Chapitre 36 - «Maman»

119 14 0
                                    

Le petit-déjeuner fut affreusement calme, me rappelant fatalement celui qui avait suivi la mort de Teddy. Cette fois-ci j'étais affectée au nettoyage de la table avec Sheila. Olga, Denise, Milla et Éric s'étaient enfermés dans la bibliothèque dès la fin du repas et nous avaient interdit de s'y rendre. Ça ressemblait vaguement à une réunion de crise.

***

Nous étions installés sur le canapé du salon depuis près d'une demi-heure et seul le bruit des cartes troublait le silence pesant. Yoann poussa un soupir en jetant les cartes qui lui restaient en main sur la table basse.

- Ce n'est pas possible ! Vous vous êtes ligués contre moi ? J'ai perdu toutes les parties sans exception...

Sheila laissa échapper un gloussement avant de lui répondre.

- Tu n'as pas besoin qu'on s'allie pour perdre !

Robin rassemblait les cartes sur la table pour les mélanger et les redistribuer lorsque nous entendîmes des pas dans l'escalier. Nous nous tournâmes tous en même temps pour voir l'ancienne génération de Sentinelles descendre les dernières marches. Milla se dirigea d'un pas incertain vers moi pour finir par s'immobiliser à une vingtaine de centimètres de mes pieds.
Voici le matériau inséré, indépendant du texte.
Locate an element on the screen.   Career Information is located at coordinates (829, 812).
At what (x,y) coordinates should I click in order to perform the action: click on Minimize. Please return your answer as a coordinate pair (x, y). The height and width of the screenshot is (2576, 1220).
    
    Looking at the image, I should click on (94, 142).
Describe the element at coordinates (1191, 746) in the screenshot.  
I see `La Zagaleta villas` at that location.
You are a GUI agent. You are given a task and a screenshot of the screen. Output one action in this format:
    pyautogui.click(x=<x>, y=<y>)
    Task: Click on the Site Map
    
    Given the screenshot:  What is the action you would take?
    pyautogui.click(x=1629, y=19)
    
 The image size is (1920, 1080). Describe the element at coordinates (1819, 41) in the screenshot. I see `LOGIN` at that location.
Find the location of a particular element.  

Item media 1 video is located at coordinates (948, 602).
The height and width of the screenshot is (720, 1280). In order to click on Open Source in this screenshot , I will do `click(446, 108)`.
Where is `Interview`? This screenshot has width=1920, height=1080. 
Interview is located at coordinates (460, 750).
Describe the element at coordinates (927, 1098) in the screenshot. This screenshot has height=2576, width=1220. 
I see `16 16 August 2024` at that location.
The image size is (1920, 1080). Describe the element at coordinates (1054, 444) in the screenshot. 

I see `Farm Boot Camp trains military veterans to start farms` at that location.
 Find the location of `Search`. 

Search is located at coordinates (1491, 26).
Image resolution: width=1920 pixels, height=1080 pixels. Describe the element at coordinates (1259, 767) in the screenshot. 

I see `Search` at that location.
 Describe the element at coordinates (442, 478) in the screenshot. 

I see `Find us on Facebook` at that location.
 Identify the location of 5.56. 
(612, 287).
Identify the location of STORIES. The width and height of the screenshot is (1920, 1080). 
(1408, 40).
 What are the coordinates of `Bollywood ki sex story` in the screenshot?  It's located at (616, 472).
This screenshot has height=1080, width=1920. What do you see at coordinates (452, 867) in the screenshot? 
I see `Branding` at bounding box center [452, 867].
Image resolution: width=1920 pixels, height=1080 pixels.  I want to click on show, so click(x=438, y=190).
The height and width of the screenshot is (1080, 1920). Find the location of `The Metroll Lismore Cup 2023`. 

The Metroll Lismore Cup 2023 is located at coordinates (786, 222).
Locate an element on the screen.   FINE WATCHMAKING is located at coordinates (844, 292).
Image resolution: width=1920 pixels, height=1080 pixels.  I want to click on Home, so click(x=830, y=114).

- Il me semble que tu attendais quelques explications de ma part, déclara-t-elle sur un ton gêné. Il est temps que je te les donne, tu voudrais bien sortir marcher un peu avec moi ?

- Oui, lui répondis-je après une hésitation.

Je la suivis à l'extérieur et nous commençâmes à marcher vers les bois qui entouraient la propriété. 

- Cindy a vraiment été dévastée à la mort de ton père, commença Milla. Ils étaient extrêmement proches, elle le considérait plus comme un frère jumeau qu'un cousin. Et c'était réciproque. Le soir où il est décédé c'est elle qui te gardait, comme à peu près toutes les fois où ton père ne pouvait pas le faire parce qu'il était avec les Sentinelles. Quand il est rentré d'un de ses voyages avec toi qui n'étais alors qu'un nouveau né, elle n'a pas cherché à comprendre, elle t'a acceptée parce que tu étais la fille de la personne dont elle était le plus proche.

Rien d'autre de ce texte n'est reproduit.